▸ **Given problem**:
Edit the stretch from the line containing "Select the 1000" through the line containing "click(173, 268)", swapping "measurements" for "dimensions" and keeping everything else the same. Give back only those lines, without the pictures.

--- START OF The records ---

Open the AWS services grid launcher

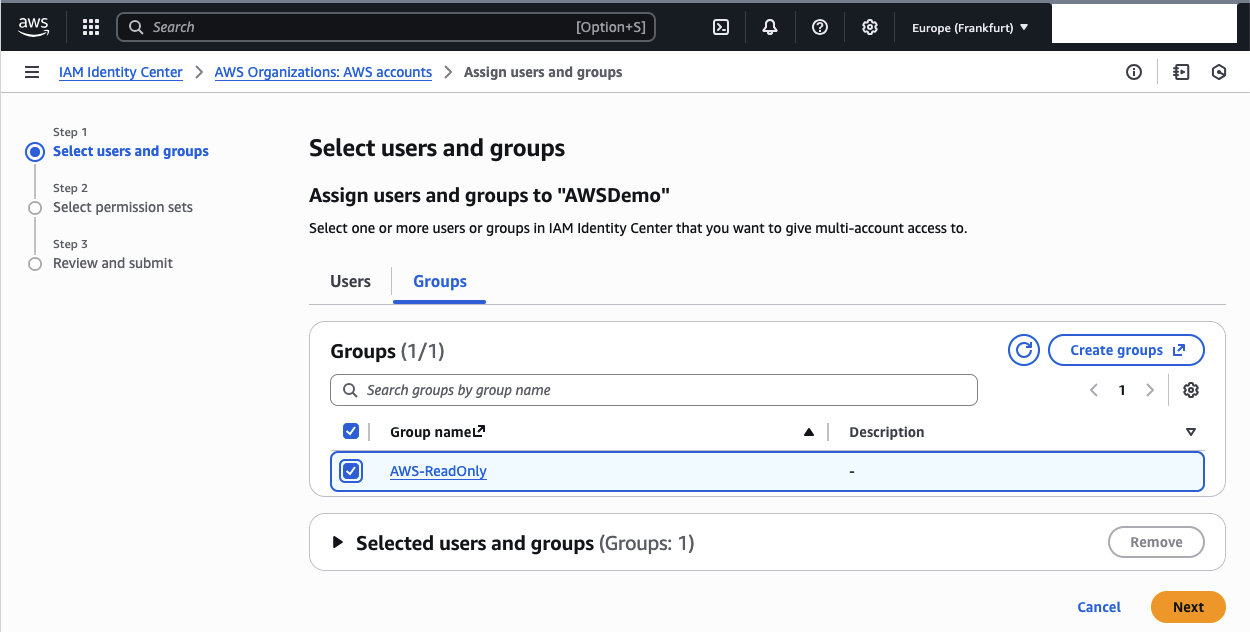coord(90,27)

--- END OF The records ---
--- START OF The records ---

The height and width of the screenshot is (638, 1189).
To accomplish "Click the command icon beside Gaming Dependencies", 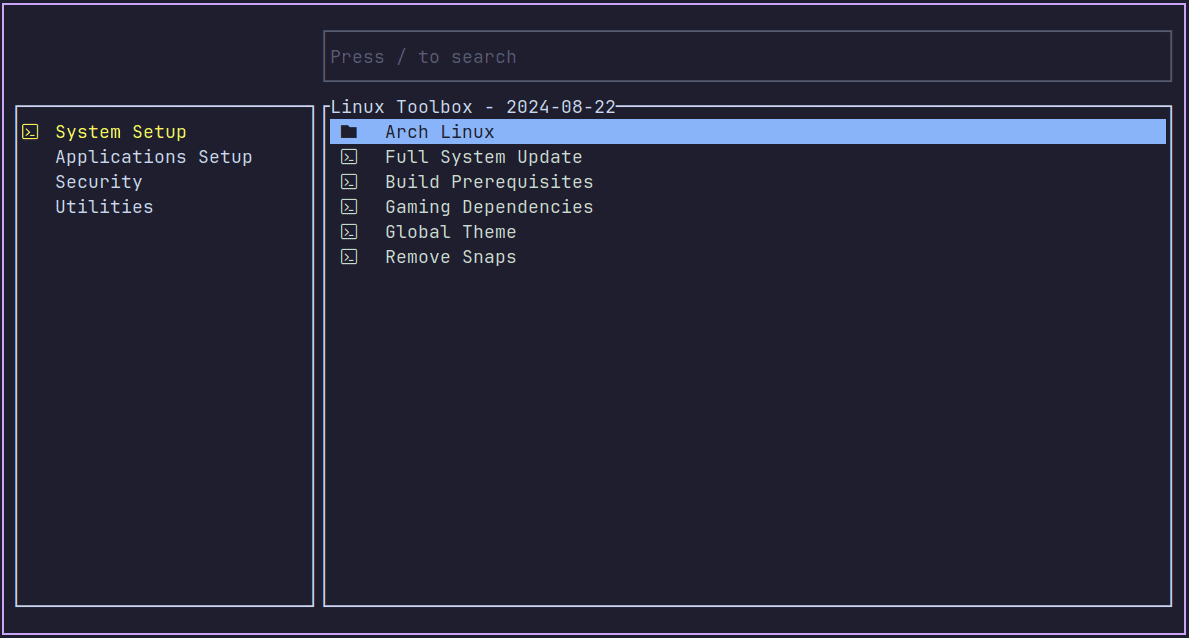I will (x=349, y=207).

--- END OF The records ---
--- START OF The records ---

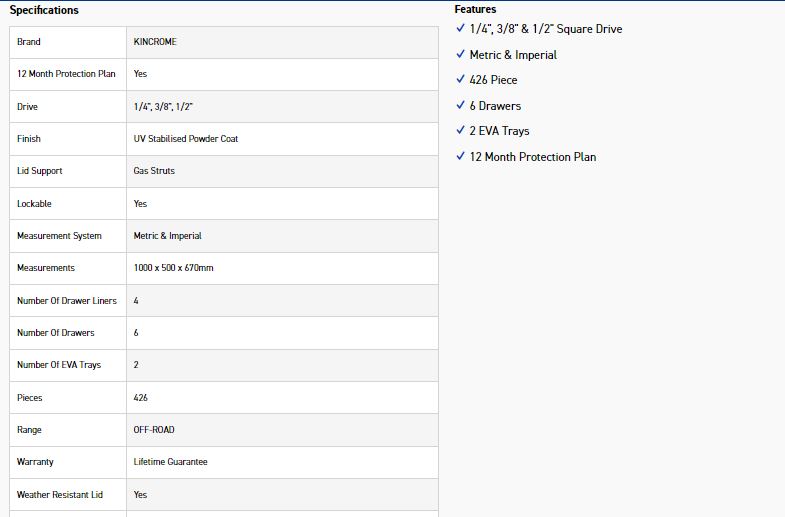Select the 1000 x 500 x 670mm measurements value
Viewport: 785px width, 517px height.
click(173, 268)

--- END OF The records ---

▸ **Finished task**:
Select the 1000 x 500 x 670mm dimensions value
Viewport: 785px width, 517px height.
click(173, 268)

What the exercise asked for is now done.